La inmigración que nos llega desde el norte de África no es en absoluto lo que se nos vende a los españoles, no es ni espontanea ni descontrolada, es un arma de Marruecos perfectamente planificada que utiliza como herramienta de extorsión para influir en nuestra política.
Rabat capta y traslada a inmigrantes subsaharianos utilizando a sus compañías aéreas, las que facilitan billetes a precios ridículos para vuelos desde Mali o Senegal convenciéndoles previamente que desde Marruecos será más fácil dar el salto a Europa a través del coladero español. Una vez en suelo marroquí, Marruecos, lejos de actuar como mero país de tránsito, se convierte en gestor y acumulador de una reserva humana deseosa de continuar el tránsito que puede activar a conveniencia. Tampoco podemos olvidar, que cada vez que el Rey de Marruecos concede indultos masivos a delincuentes y criminales de todo tipo, esas cárceles se vacían con la condición de que todos vengan a España.

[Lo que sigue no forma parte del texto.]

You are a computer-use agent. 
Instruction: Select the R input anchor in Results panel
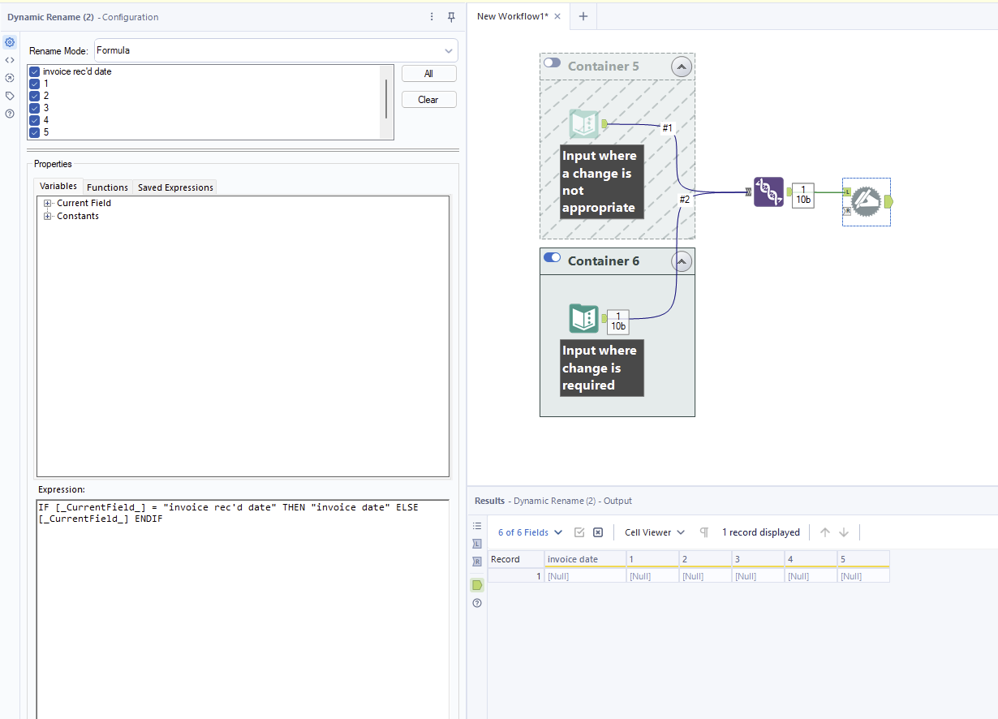(477, 562)
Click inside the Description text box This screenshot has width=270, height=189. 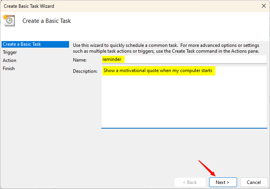(184, 97)
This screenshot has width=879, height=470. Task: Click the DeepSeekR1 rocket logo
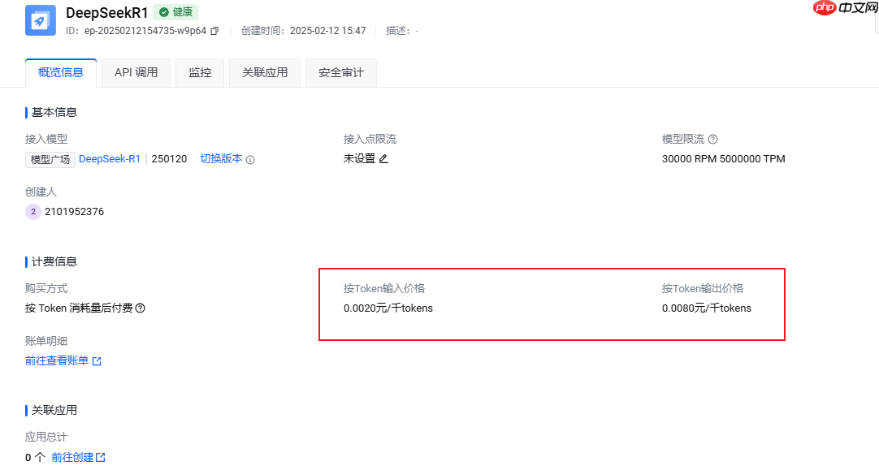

Cuando al gobierno de Rabat le interesa aumentar la presión, relaja los controles, retira la vigilancia en las rutas hacia Ceuta, Melilla o Canarias, e incluso facilita la labor de las mafias.
El mensaje de Rabat a Madrid es muy claro, Marruecos puede abrir o cerrar la válvula inmigratoria cuando quiera, y España debe pagar un precio por cada gesto político que no se alinee con sus intereses. Cuando Marruecos quiere negociar ventajas económicas o acuerdos pesqueros, entonces endurece o relaja el control fronterizo. Y cuando obtiene concesiones, vuelve a presentarse como socio responsable y guardián de la frontera sur de Europa, captando fondos europeos y legitimidad internacional. Resulta vomitivo.

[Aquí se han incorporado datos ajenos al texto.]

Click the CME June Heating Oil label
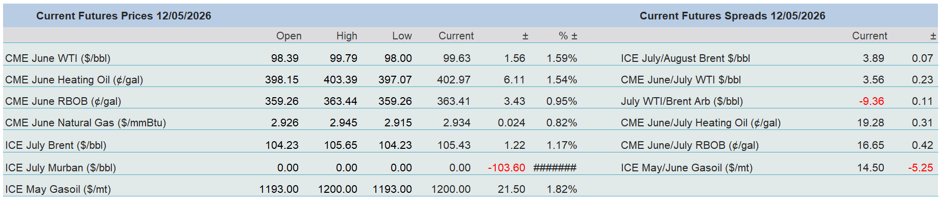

Pero esto no queda aquí. Los inmigrantes marroquíes asentados ya en España son también utilizados como instrumento político por Rabat, manteniendo un estrecho control sobre ellos a través de sus consulados, asociaciones y mezquitas, estructuras que también sirven para fomentar la identidad nacional marroquí impidiendo su integración en nuestra sociedad.
Hace mucho que Marruecos le declaró la llamada “guerra híbrida” a España. Marruecos no ha renunciado a sus reclamaciones territoriales sobre Ceuta, Melilla o incluso Canarias y pretende desgastarnos mediante la desestabilización social interna, cosa que está consiguiendo. Pero nuestro problema son nuestros gobernantes que, lejos de responder con firmeza reaccionan con continuas cesiones.
Si a todo esto sumamos, la condición de Marruecos como socio preferente de Estados Unidos y de la OTAN, mientras que nuestro actual Gobierno, el de Sánchez en el interior y Zapatero en el exterior, han hecho virar nuestra política exterior y estamos alineados claramente con todas las naciones enemigas de Occidente, a fecha de hoy, el futuro solo puede verse negro. Evidentemente, si fruto de las próximas elecciones tuviésemos un gobierno decente que naciera con vocación de cambiar absolutamente todo y que tuviera claro que tenemos que defender nuestro territorio y nuestra soberanía, todo podría revertirse, aunque costaría tiempo y esfuerzo. Desde luego, tendría que neutralizar la amenaza que supone nuestro enemigo del sur, Marruecos, aunque a fecha de hoy, solo VOX ha dejado claro que actuaría en ese sentido.